● Reading text
The Minimum Initial Service Package (MISP) for Sexual and Reproductive Health (SRH) is a priority set of life-saving interventions to be implemented at the onset of every humanitarian crisis [1]. The first objective of this international standard in humanitarian response is to ensure that the health sector or cluster identifies an organization to lead the implementation of the MISP [2]. The second objective is to prevent sexual violence and respond to the needs of survivors. The third objective is to prevent the transmission of and reduce morbidity and mortality due to HIV and other sexually-transmitted infections. The fourth objective is to prevent excess maternal and newborn morbidity and mortality. The fifth objective is to prevent unintended pregnancies, and the last and sixth objective is to plan for comprehensive SRH services that are integrated into primary healthcare. The MISP also notes the importance of ensuring that safe abortion care is available to the full extent of the law, as another priority. Planning for comprehensive SRH should occur as soon as possible and in close coordination with the health sector or cluster partners to strengthen the six health system building blocks as defined by the World Health Organization [3]. These blocks encompass service delivery, the health workforce, health information system, medical commodities, financing, and governance and leadership.
Since the conception of the MISP in the mid-1990s, there has been progress in scaling up SRH services in crises-affected settings [4]. For example, the global awareness of the MISP increased, and implementing MISP-related clinical services made headway, such as HIV prevention and gender-based violence prevention and care for survivors [5]. However, there are still critical gaps, including the challenge in implementing the MISP fully and systematically, the limited transition from the MISP to comprehensive SRH services and service integration into primary healthcare as the situation stabilizes, and insufficient attention to adolescent SRH needs [6].
Field experience has shown that Objective 6 of the MISP remains challenging to implement [7]. It requires vision, leadership, effective coordination skills, and a sound understanding of the local situation and opportunities related to health system recovery. As highlighted in Objective 6, the clinical services of the MISP should be sustained, improved in quality, and expanded upon with other comprehensive SRH services and programming throughout protracted crises and the recovery and reconstruction phases [8]. Comprehensive SRH builds upon the MISP as described in Fig. 1, and its planning and implementation must occur as soon as possible.

● Data section
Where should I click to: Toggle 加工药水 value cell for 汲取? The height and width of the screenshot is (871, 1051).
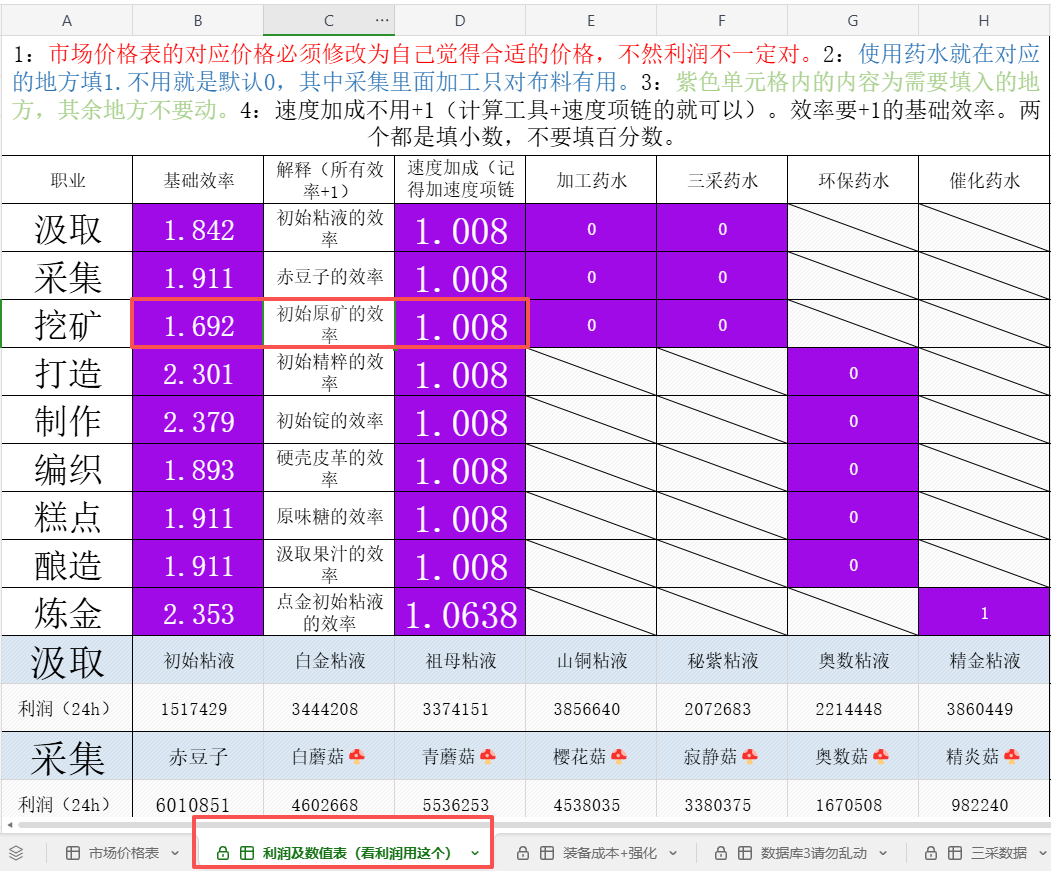click(591, 229)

● What to do
1. From the text on the Minimum Initial Service Package, list the health system building blocks as defined by the World Health Organization.
2. Please carry on the text on the Minimum Initial Service Package, picking up after its final sentence.

● Answers given
1.
- Service delivery
- The health workforce
- Health information system
- Medical commodities
- Financing
- Governance and leadership

2.
Priorities for achieving comprehensive SRH include improving the quality and coverage of MISP services as well as including SRH services that fall outside of the MISP. According to the 2018 Guttmacher-Lancet Commission, comprehensive SRH services are essential sexual and reproductive health services that must meet public health and human rights standards, including the ‘Availability, Accessibility, Acceptability, and Quality’ framework of the right to health [9]. Examples of such services encompass, among others, accurate information and counseling on sexual and reproductive health, including evidence-based, comprehensive sexuality education; prevention, detection, and treatment of reproductive cancers; and information, counseling, and care related to sexual function and satisfaction.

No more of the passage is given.